Stored data entries:

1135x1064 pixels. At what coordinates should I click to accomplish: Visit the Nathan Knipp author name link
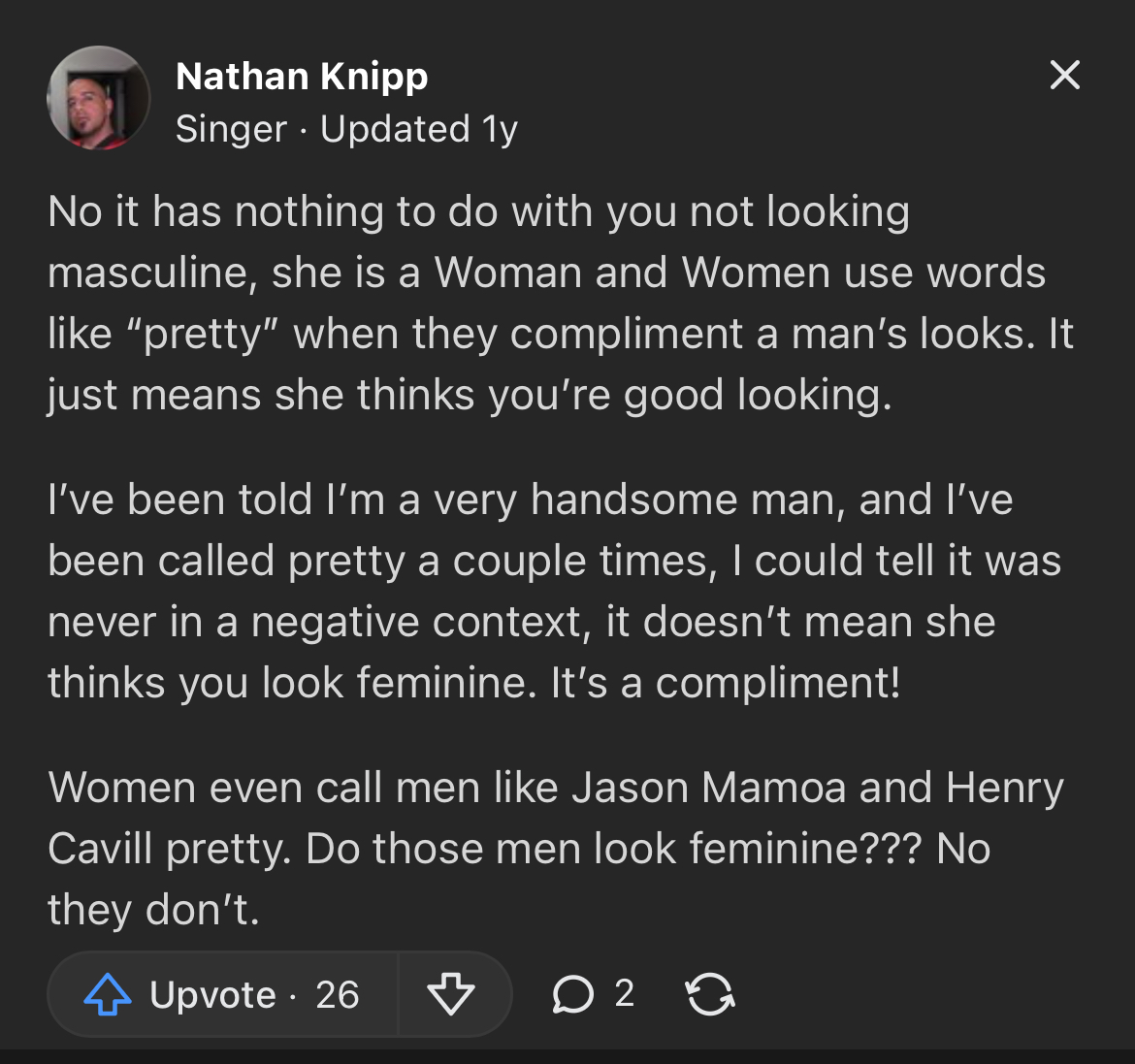[302, 77]
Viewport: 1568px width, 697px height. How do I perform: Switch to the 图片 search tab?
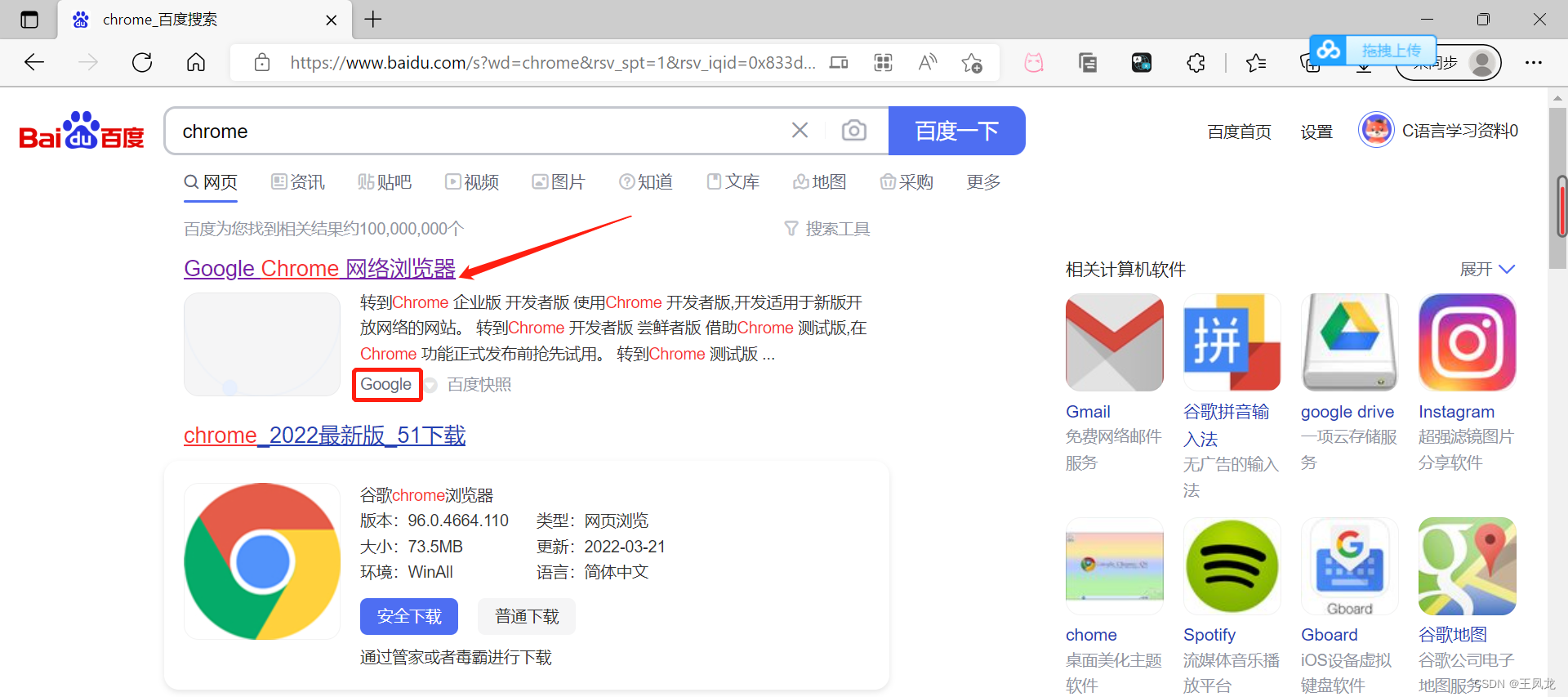[559, 182]

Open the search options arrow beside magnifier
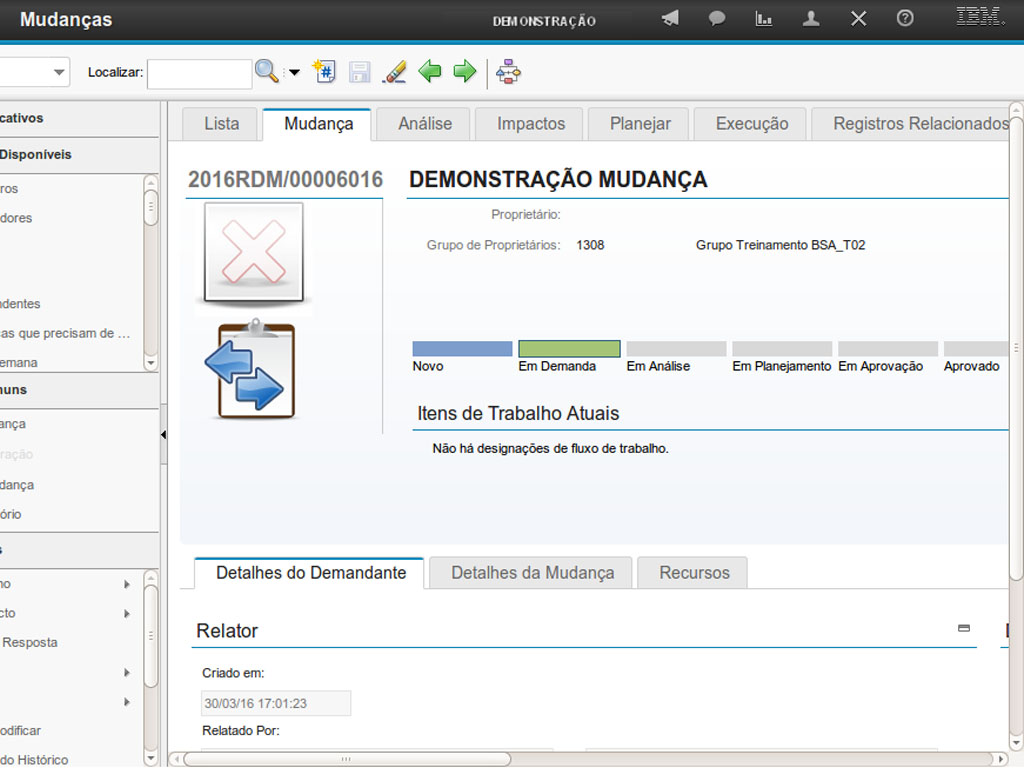(294, 72)
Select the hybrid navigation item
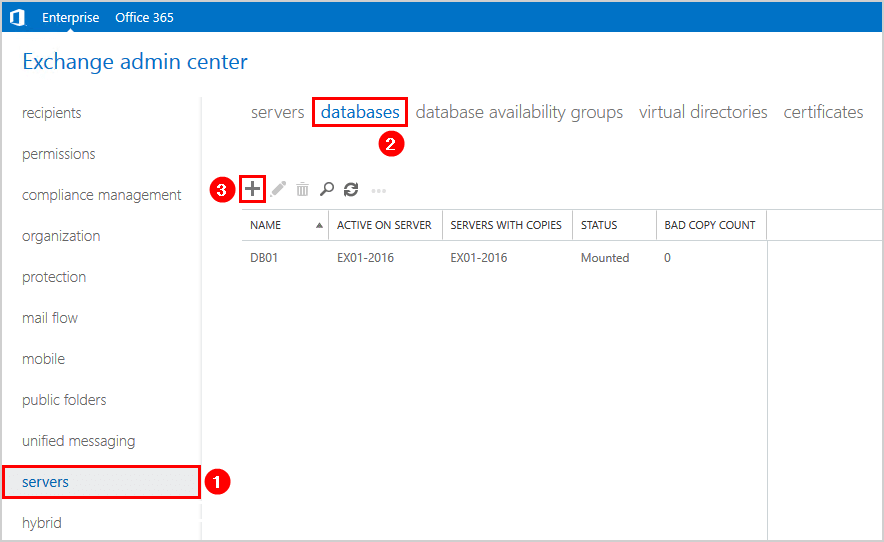This screenshot has width=884, height=542. coord(42,523)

WHAT THE EXERCISE ASKS – Reprint each of the records exactly and skip the images.

EXERCISE RESPONSE –
1135x1064 pixels. At what coordinates should I click to accomplish: Visit the Nathan Knipp author name link
[302, 77]
Viewport: 1568px width, 697px height. How do I perform: Switch to the 图片 search tab?
[559, 182]

Open the search options arrow beside magnifier
(294, 72)
Select the hybrid navigation item
This screenshot has width=884, height=542. coord(42,523)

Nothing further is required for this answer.